Healthy never tasted so good! try this pan-grilled veg & cheese sandwich
November 1, 2025

Looking for a quick, healthy, and delicious snack to kickstart your day or refuel in the evening? This Light & Healthy Vegetable & Cheese Sandwich, made with Purti Soyalite Refined Soyabean Oil, is the perfect balance of flavour and nutrition. Pan-grilled to perfection, it’s rich in protein, fibre, and essential nutrients – and the best part? It’s low in oil and high in taste. The subtle aroma and light texture of Purti Soyalite Oil make every bite crispy yet guilt-free. Ideal for breakfast, tiffin, or a light dinner!
Ingredients (Serves 2)
- – Purti Soyalite Refined Soyabean Oil – 2 tsp (for greasing & grilling)
- – Whole wheat or multigrain bread – 4 slices
- – Grated cheese (low-fat or regular) – ½ cup
- – Cucumber – ½, thinly sliced
- – Tomato – 1, thinly sliced
- – Onion – 1 small, finely sliced
- – Capsicum (green bell pepper) – ¼ cup, finely chopped
- – Boiled corn kernels – 2 tbsp (optional)

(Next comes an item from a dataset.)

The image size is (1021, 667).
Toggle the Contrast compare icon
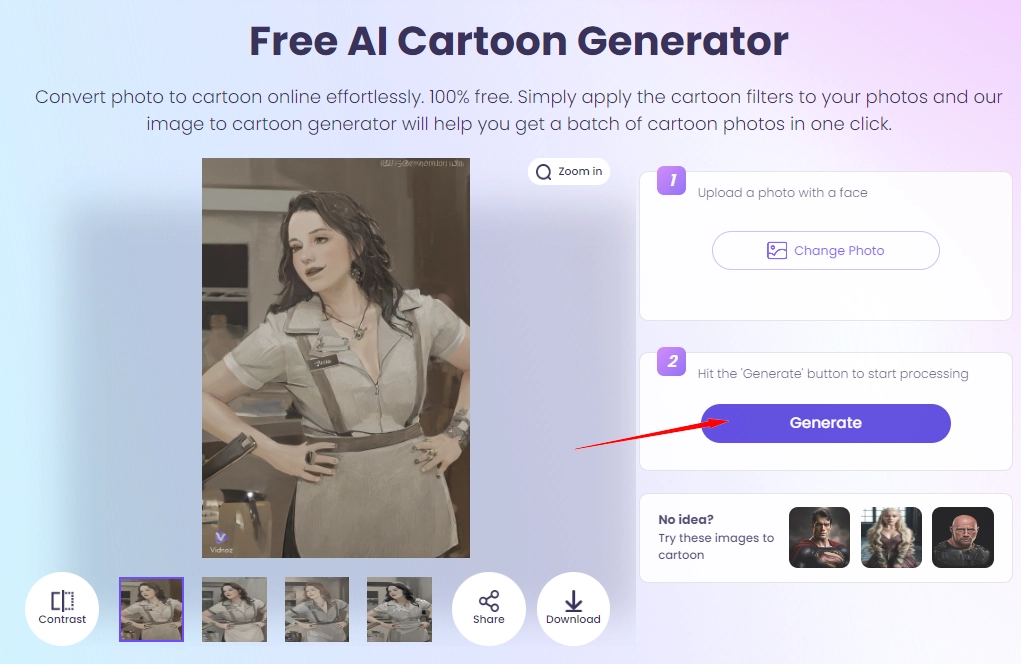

- – Black pepper powder – ¼ tsp
- – Chaat masala – ¼ tsp
- – Salt – to taste
- – Green chutney or low-fat mayonnaise – 2 tbsp
Preparation & Cooking Steps
Step 1: Prep the Veggies
Wash and slice all vegetables evenly. Keep them slightly thin for quicker grilling and better layering.
Step 2: Assemble the Sandwich
- – Lay out the bread slices on a clean surface.
- – Spread a thin layer of green chutney or low-fat mayonnaise on each slice.
- – Add layers of cucumber, tomato, onion, and capsicum.
- – Sprinkle salt, pepper, and chaat masala.
- – Top with grated cheese and cover with another slice of bread.
Step 3: Pan-Grill to Perfection
- – Heat a non-stick pan or tawa.
- – Brush it lightly with Purti Soyalite Refined Soyabean Oil.
- – Place the sandwich on the pan and press gently with a spatula.
- – Grill each side for 2–3 minutes until golden brown and crisp.
- – Add a few drops of Purti Soyalite Oil on the edges for extra crispiness.
Step 4: Serve Hot
Slice diagonally and serve hot with tomato ketchup or mint chutney.
Tips for a Healthier Sandwich
- – Use brown or multigrain bread for extra fibre.
- – Replace cheese with paneer slices for a protein-rich twist.
- – Add grated carrots, spinach, or beetroot for more colour and nutrition.
- – Avoid overloading with cheese to keep it light.
- – Always grill with Purti Soyalite Oil – it’s heart-friendly and ideal for light cooking.